AR-Guided Robot Data Collection

ENEE759N Course Project — Guoheng Sun

Motivation

Imitation learning requires diverse demonstration data to train robust manipulation policies. However, human operators inevitably introduce systematic biases during data collection.

Even in the simplest tasks, human behavior is far from uniform. Towse et al. (2014) showed that when people are asked to generate random number sequences, their outputs are systematically biased — adults tend to prefer smaller numbers, and digits 1–3 are especially overrepresented. If humans cannot produce unbiased randomness in a one-dimensional number line, it is unreasonable to expect them to uniformly cover a high-dimensional configuration space when teleoperating a robot arm.

In practice, this manifests as:

This leads to redundant data and trained policies that fail on unseen configurations.

Our solution: Overlay real-time spatial guidance in AR while the operator teleoperates, so they can see what they've collected and where coverage gaps remain. Randomized target placement further encourages diverse approach strategies.

Reference: Towse, J. N., Loetscher, T., & Brugger, P. (2014). Not all numbers are equal: Preferences and biases among children and adults when generating random sequences. Frontiers in Psychology, 5, 19.

System Architecture

The system consists of three hardware modules connected via two networks:

ModuleRole
Meta Quest 3AR headset worn by the operator. Captures hand motion, sends velocity commands, and renders trajectory visualization through passthrough.
NVIDIA Jetson ThorOn-robot compute. Bridges VR commands to the robot arm, reads end-effector state, and streams it back to Quest 3.
UFactory xArm6-DOF robot arm with gripper. Executes Cartesian velocity commands and reports end-effector pose relative to its base.
System Architecture Diagram

Image generated by OpenAI Image2

Implementation in Unity

The Unity project runs on Quest 3 using:

Four scripts handle the full pipeline:

  1. PassthroughSetup.cs — Enables camera passthrough so the operator sees the physical world
  2. VRHandToROS.cs — Reads controller motion, computes relative velocity, sends UDP packets to Jetson
  3. RobotBaseCalibration.cs — Calibration, trajectory rendering, gripper markers, and target cube management
  4. bridge_ghsun.py (Jetson) — Translates UDP to ROS2 velocity commands, controls gripper, streams EE position back

Workflow

1Hardware Setup

Power on xArm and connect Jetson via Ethernet. Connect Quest 3 to Jetson via WiFi Direct. Launch the xArm ROS2 driver and bridge_ghsun.py on Jetson. Deploy the Unity app to Quest 3.

2Calibration

Put on the headset — the real world is visible through passthrough. Place the left controller at the robot arm's base, pointing toward the robot's forward direction. Press X to calibrate.

This establishes the coordinate mapping between the robot's Cartesian frame and the AR world. RGB axes appear at the origin (Red = X/forward, Green = Y/left, Blue = Z/up), and the first target cube is generated at a random reachable position.

3Place Physical Object

A small semi-transparent colored cube with a numbered label and black wireframe edges appears in AR at a random position on the table. The operator takes a real physical cube and places it at the indicated position, aligning it with the AR overlay.

4Grasp Demonstration

The operator teleoperates the robot to grasp the cube. Hold the right trigger to engage — hand motion maps to robot velocity. Press right grip to close/open the gripper.

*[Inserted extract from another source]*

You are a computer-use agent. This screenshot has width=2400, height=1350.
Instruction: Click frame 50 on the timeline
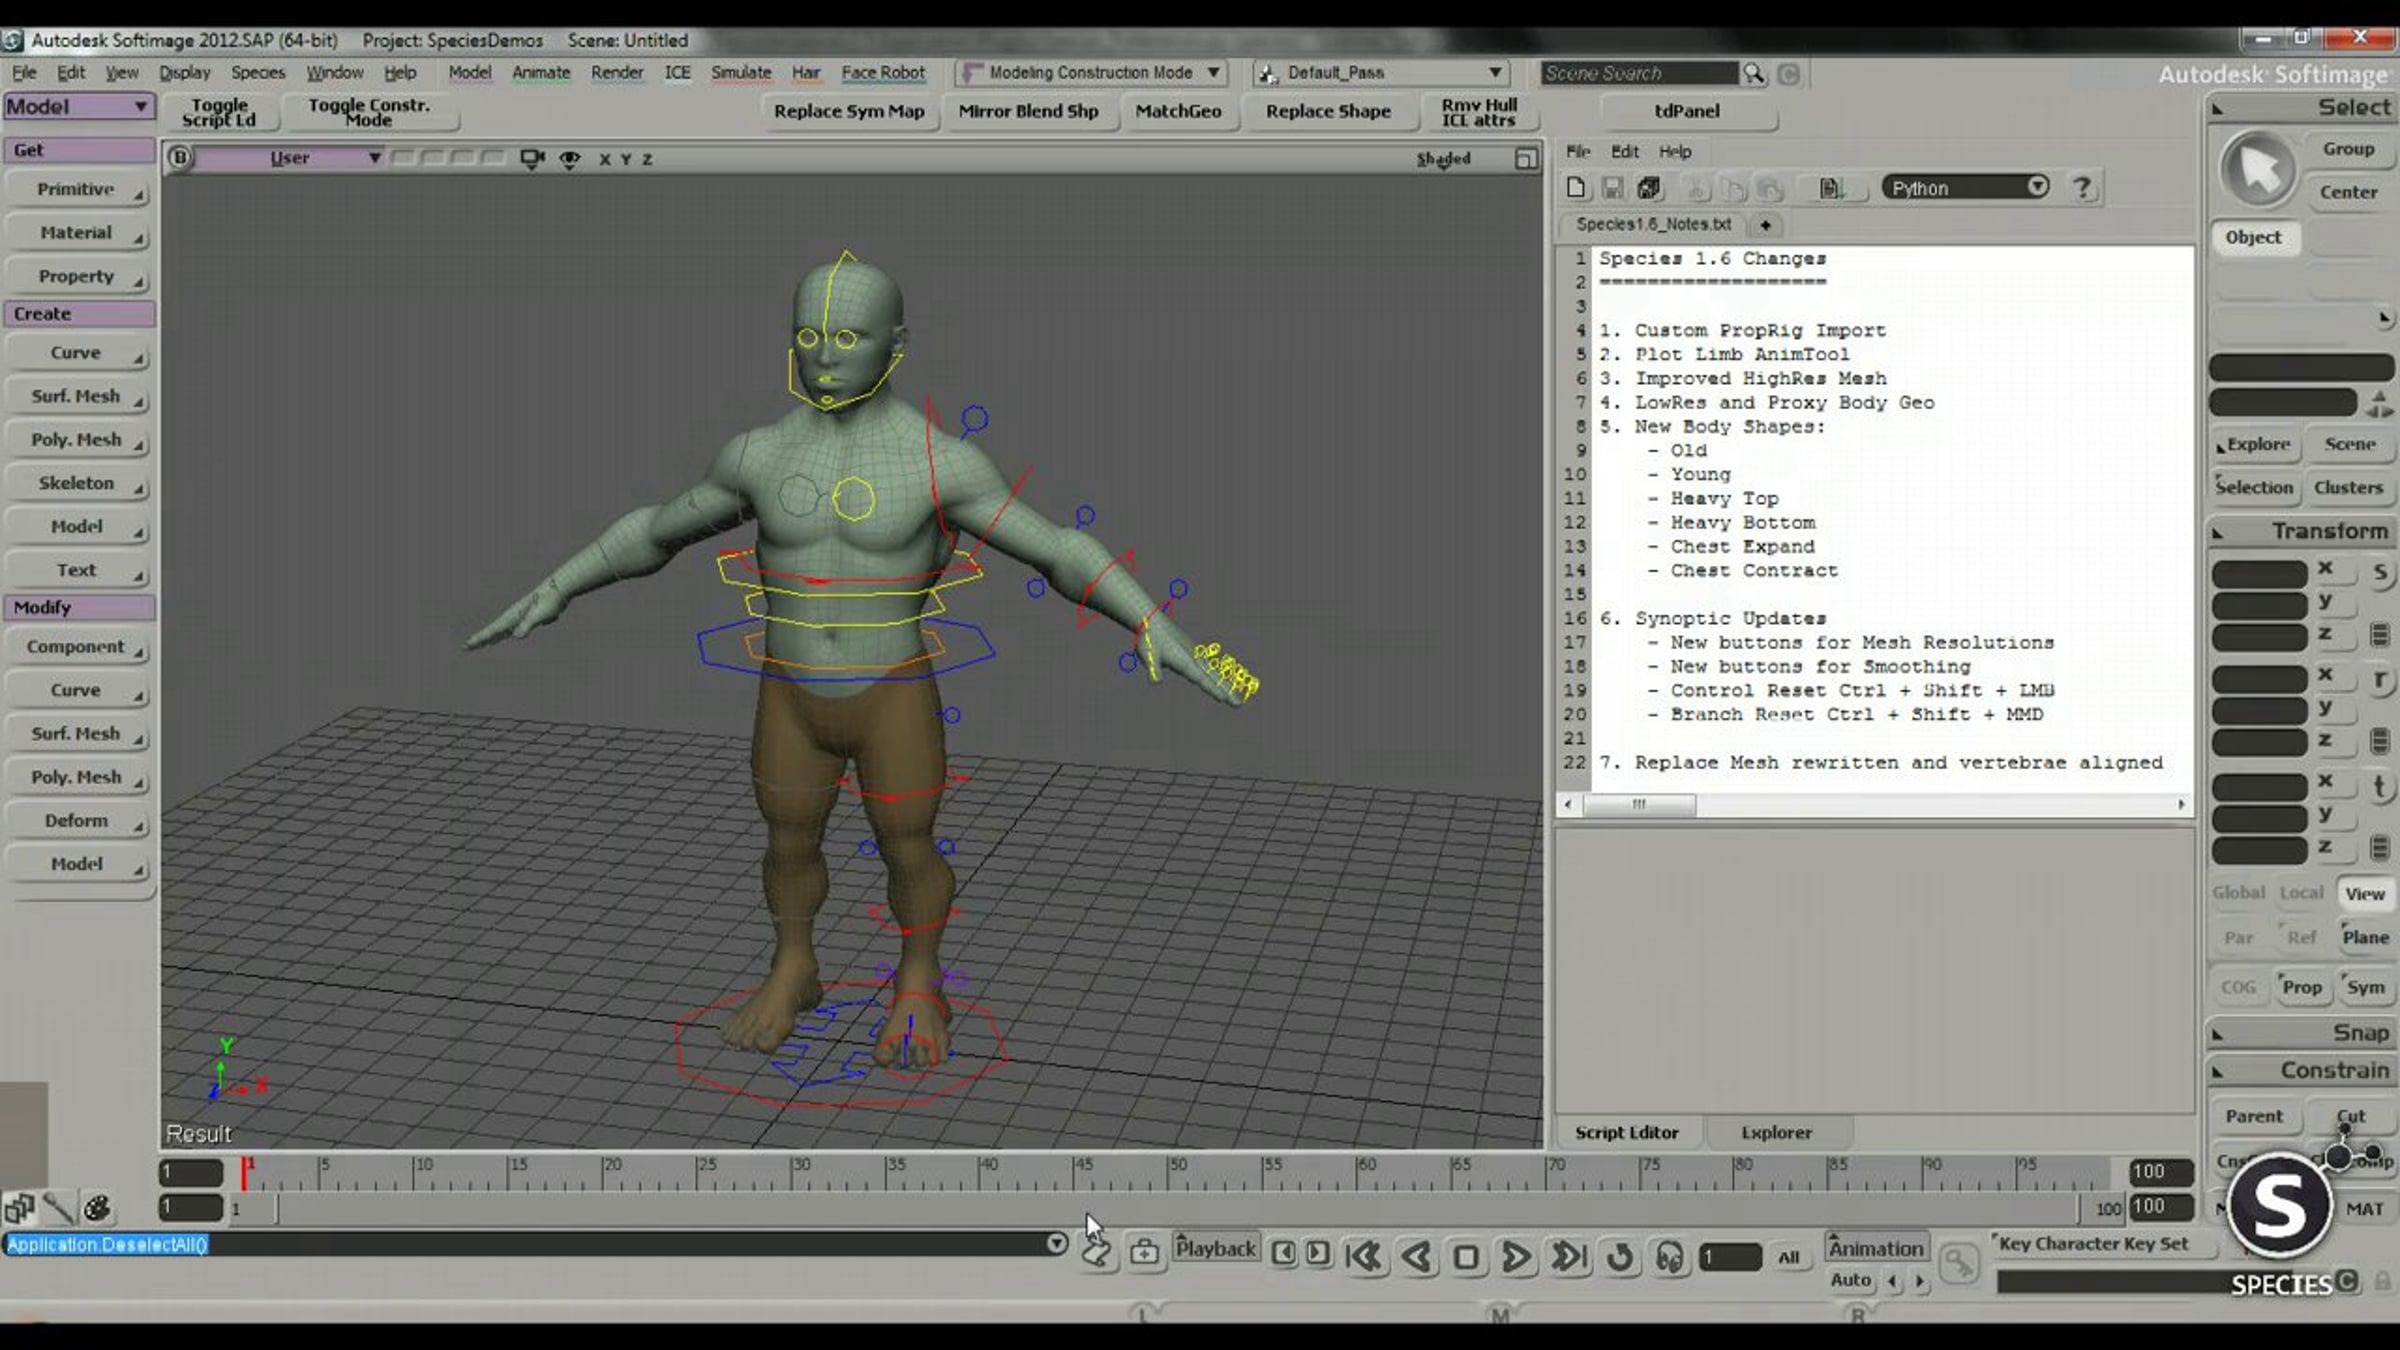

While teleoperating, the system renders real-time visual feedback:

Red sphereCurrent end-effector position (live indicator)
Cyan lineTrajectory of the end-effector during this trial
Blue cubePosition where the gripper closed (grasp point)
Yellow cubePosition where the gripper opened (release point)

5Next Trial

After completing a grasp, press A to stop recording. The trajectory line is frozen in place. The operator can now freely reposition the arm to a new starting pose without drawing any trajectory.

Press A again — the previous target cube fades out, a new target appears at a different random location with the next number, and trajectory recording resumes. Place the physical cube at the new position and repeat.

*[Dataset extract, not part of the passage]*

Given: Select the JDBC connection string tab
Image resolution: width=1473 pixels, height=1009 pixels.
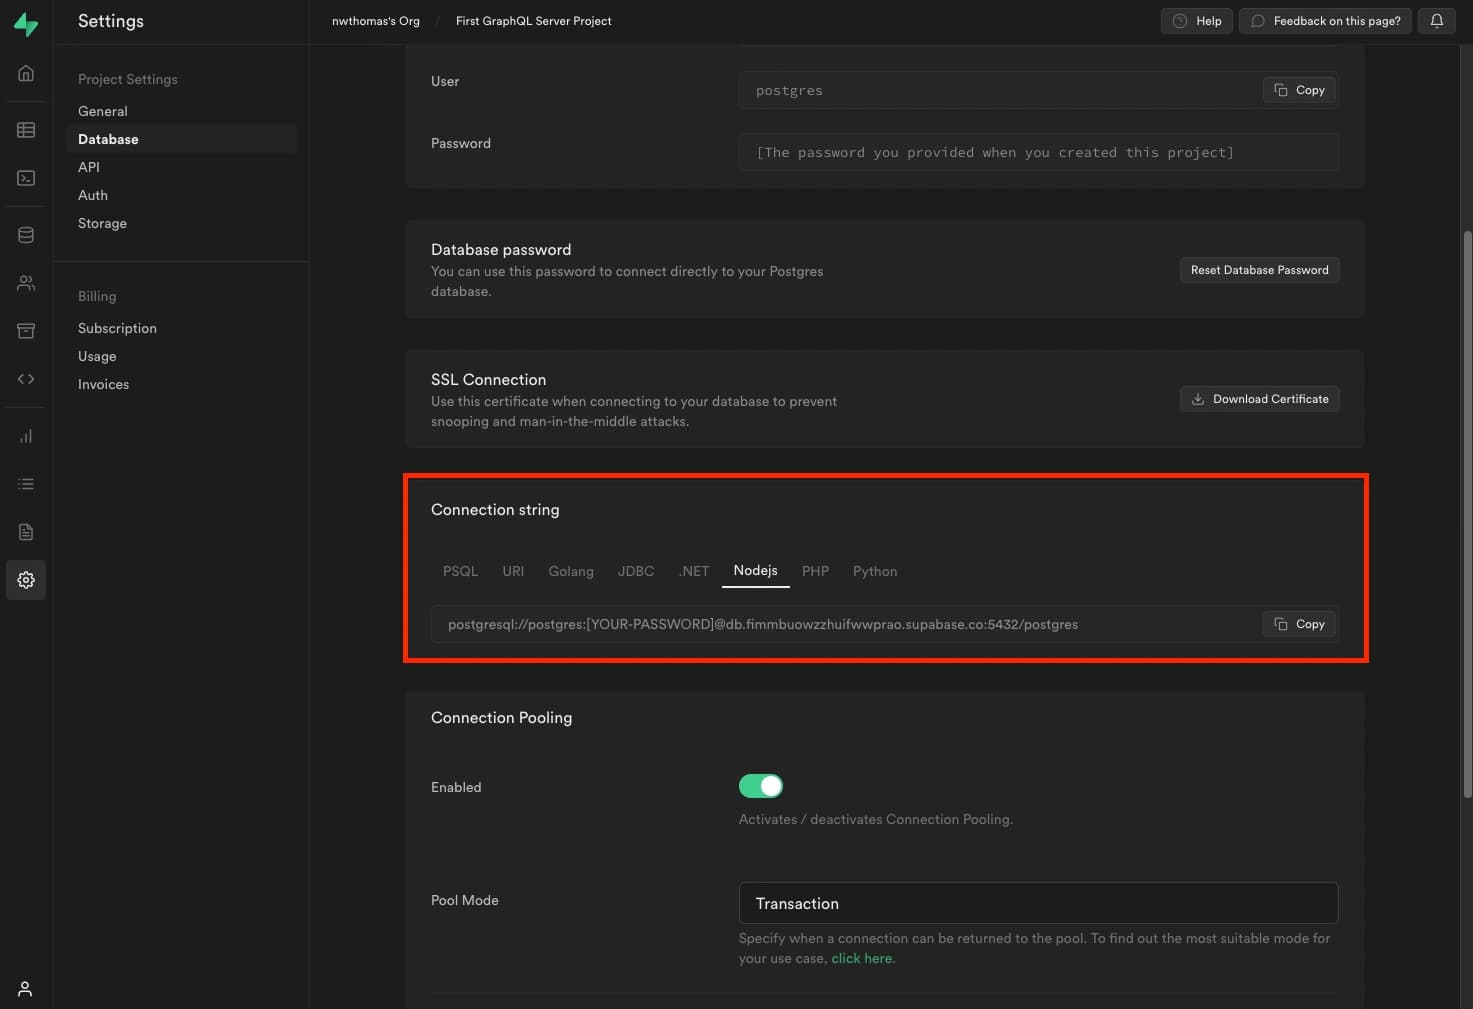Looking at the screenshot, I should tap(635, 571).
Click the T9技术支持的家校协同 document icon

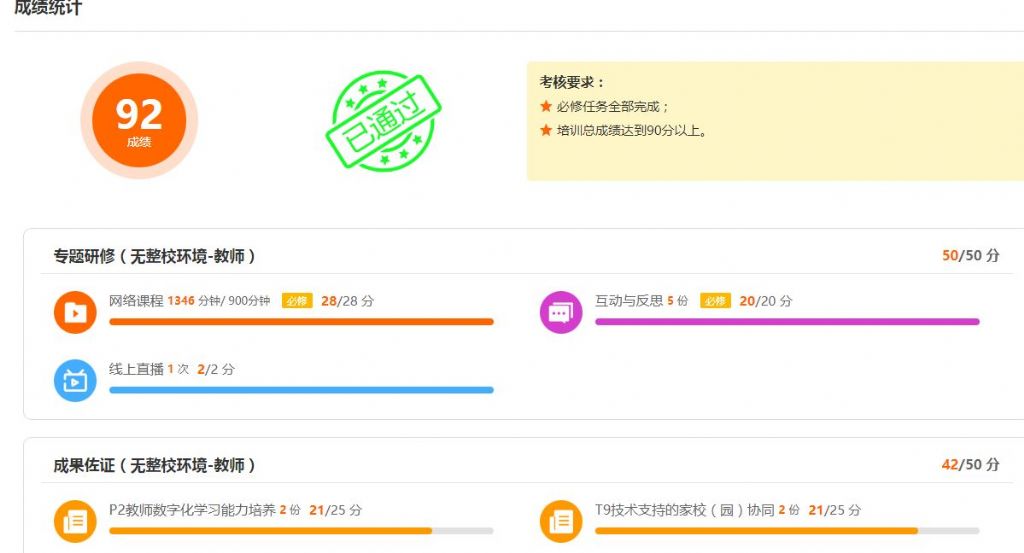click(x=561, y=521)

All historical trajectories remain visible, giving a cumulative view of spatial coverage across trials.

Press Y at any time to clear all visualizations and start fresh.

Why This Matters

By making the operator aware of their collection history in real time, the system naturally encourages diverse approach angles and grasp strategies. The combination of AR trajectory visualization and randomized target placement reduces the spatial bias inherent in human demonstration, producing more diverse training data and ultimately more robust imitation learning policies.